Das wissen wir bisher

Forschende haben bisher herausgefunden, dass Menschen eher bereit sind, angemessene Preise zu zahlen und etwas zu kaufen, wenn die Qualität eines Produkts hoch ist und wenn sie Vertrauen in ein Unternehmen haben. Tongxi erklärt, dass die Zahlungsbereitschaft bei mehr Transparenz steigt, weil die psychologische Distanz abnimmt, was zu mehr Vertrauen führt.

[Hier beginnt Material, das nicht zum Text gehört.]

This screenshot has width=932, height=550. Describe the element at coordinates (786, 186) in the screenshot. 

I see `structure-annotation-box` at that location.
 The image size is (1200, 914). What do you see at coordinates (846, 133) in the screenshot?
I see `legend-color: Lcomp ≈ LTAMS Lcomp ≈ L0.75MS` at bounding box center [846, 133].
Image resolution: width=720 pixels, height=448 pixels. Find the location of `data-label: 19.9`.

Bisher ist das also eine solide Theorie, die Sinn macht. Aber in der Forschung muss man Theorien immer auch evaluieren. Nur weil etwas Sinn macht, heisst es nicht, dass sich Kund:innen auch tatsächlich so verhalten. Deshalb muss diese Hypothese in einem weiteren Schritt überprüft werden.

Die Ergebnisse

Tongxi hat ein Experiment durchgeführt, in dem sie Menschen Restaurants mit offener und geschlossener Küche gezeigt hat. Diejenigen, die eine offene Küche sahen, hatten eine höhere Absicht, dort zu essen und würden auch mehr für ihr Essen bezahlen. Bei Hundesalons sah es gleich aus: Wenn ein Raum, in dem Hunde gestylt werden, eine transparente Wand hat, fand sie bei den Versuchspersonen wieder eine höhere Kaufabsicht und Zahlungsbereitschaft.

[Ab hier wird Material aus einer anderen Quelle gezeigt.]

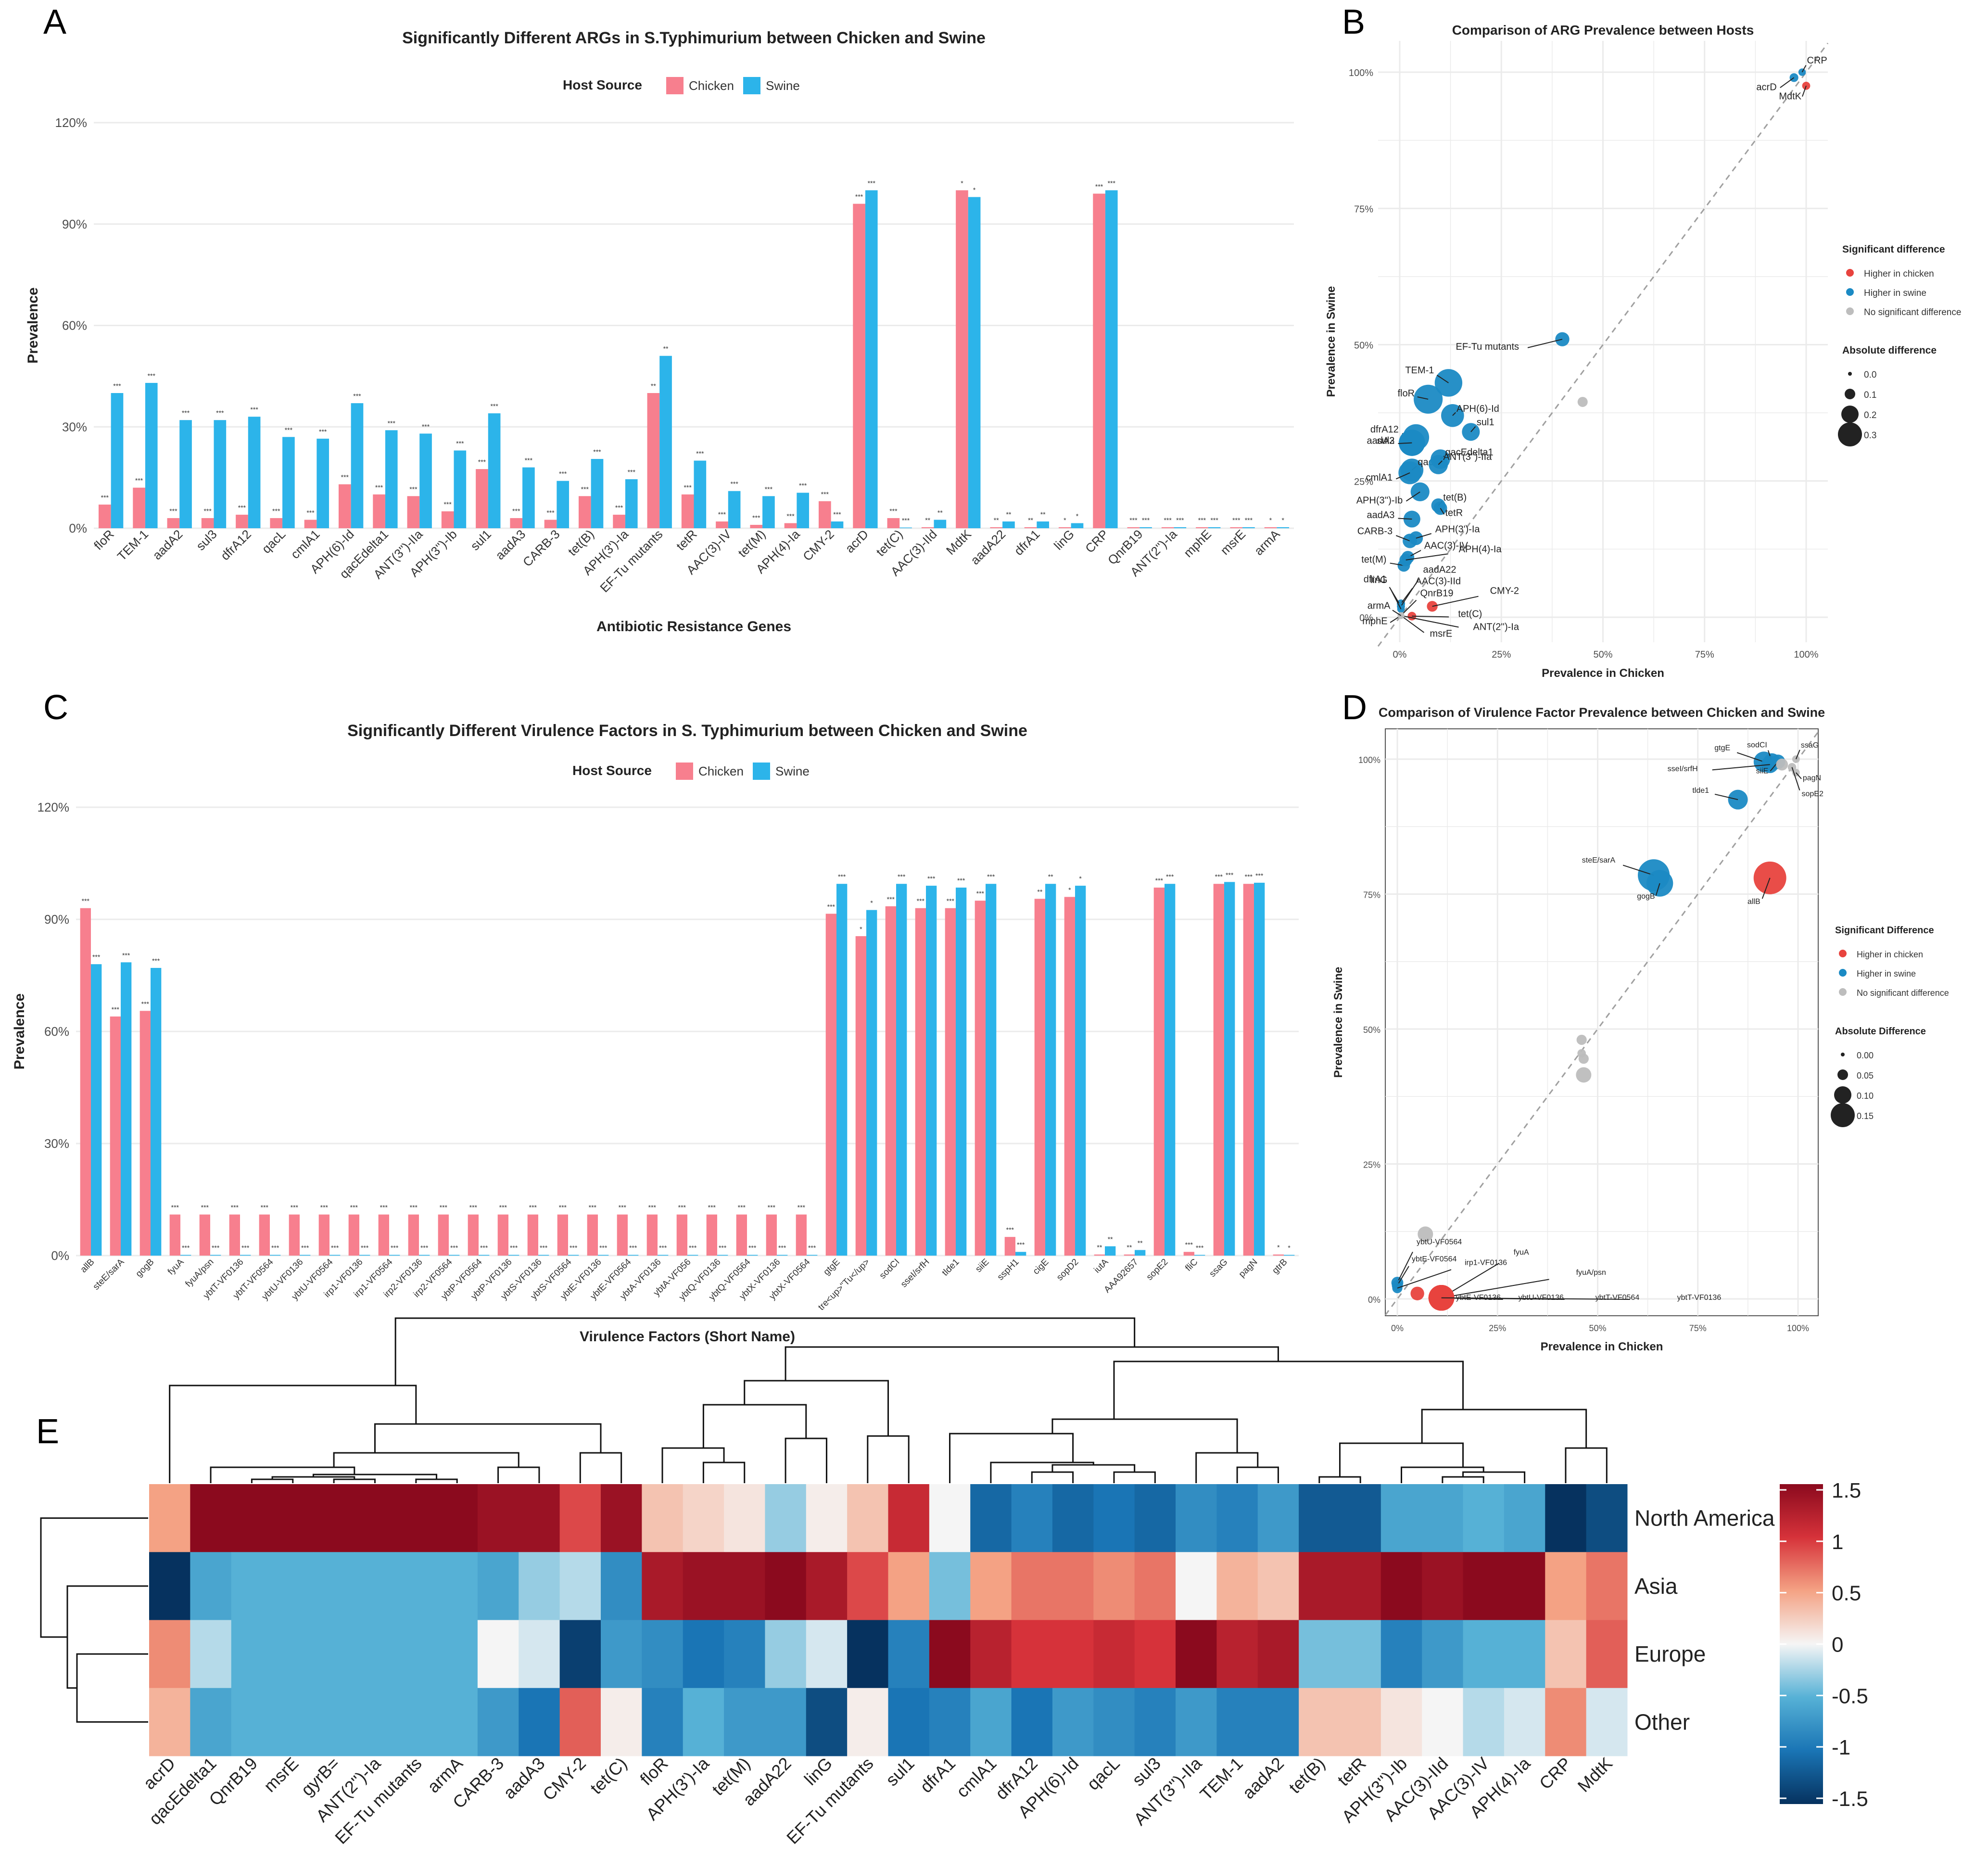  Describe the element at coordinates (1290, 1256) in the screenshot. I see `bar-swine-gtrb` at that location.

Sie hat dabei aber auch kontrolliert, dass die Effekte nicht einfach entstehen, weil die offenen Küchen und transparenten Wände schöner sind. Beide Versionen der Restaurants und Salons wurden im Bezug auf das Aussehen gleich gut bewertet. Dieser Schritt ist wichtig, damit man ausschliessen kann, dass lediglich die schönere Einrichtung zu einer höheren Zahlungsbereitschaft führt. Wäre das nämlich so, könnte man als Unternehmen auch einfach in Dekorationen investieren. Deswegen wird in einem guten Experiment im Voraus nach alternativen Erklärungen für einen Effekt gesucht, und diese werden dann gleich auch geprüft. Natürlich in der Hoffnung, dass sie keinen Effekt haben.

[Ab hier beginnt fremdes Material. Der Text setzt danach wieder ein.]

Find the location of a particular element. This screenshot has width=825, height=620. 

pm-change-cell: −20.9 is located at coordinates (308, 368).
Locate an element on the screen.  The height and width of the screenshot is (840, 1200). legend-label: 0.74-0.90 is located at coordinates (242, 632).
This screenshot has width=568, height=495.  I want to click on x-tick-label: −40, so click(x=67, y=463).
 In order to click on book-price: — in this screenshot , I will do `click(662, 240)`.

Wir wissen jetzt also, dass Transparenz tatsächlich zu einer höheren Zahlungsbereitschaft und Kaufabsicht beeinflusst. Die Ergebnisse hören aber nicht da auf: Der gefundene Effekt verändert sich, wenn die Umgebung sehr belebt ist. Wenn zu viele Menschen anwesend sind, fühlt man sich beengt. Das führt dazu, dass man den Laden oder das Restaurant verlässt, wodurch die psychologische Distanz wieder ansteigt. Obwohl der Prozess sichtbar wäre, erhöht sich die psychologische Distanz, dadurch sinkt das Vertrauen, und der Effekt verändert sich. Der Einfluss ist also abhängig von Umständen. Fühlt man sich beengt, funktioniert die Transparenz nicht mehr, um Kund:innen zu gewinnen. Das nennt man einen Moderator. Offene Küchen funktionieren besonders gut, wenn die Restaurants nicht überfüllt wirken.

Schlussfolgerung

Was lernen wir also daraus? Prozesse sichtbar zu machen, kann dazu führen, dass Unternehmen mehr Services verkaufen. Sie sollten aber aufpassen, dass der Hype nicht zu gross wird. Wenn zu viele Menschen gleichzeitig das Restaurant besuchen wollen, sollte man über grössere Räume nachdenken, weil der Effekt dann verschwindet, oder sich sogar umkehren kann. Dieses Beispiel ist auch auf andere Branchen übertragbar, weshalb Unternehmen sich dem bewusst sein sollten und Entscheidungen gezielt getroffen werden sollten. Welches Kauferlebnis hatte auf Sie eine grosse Wirkung?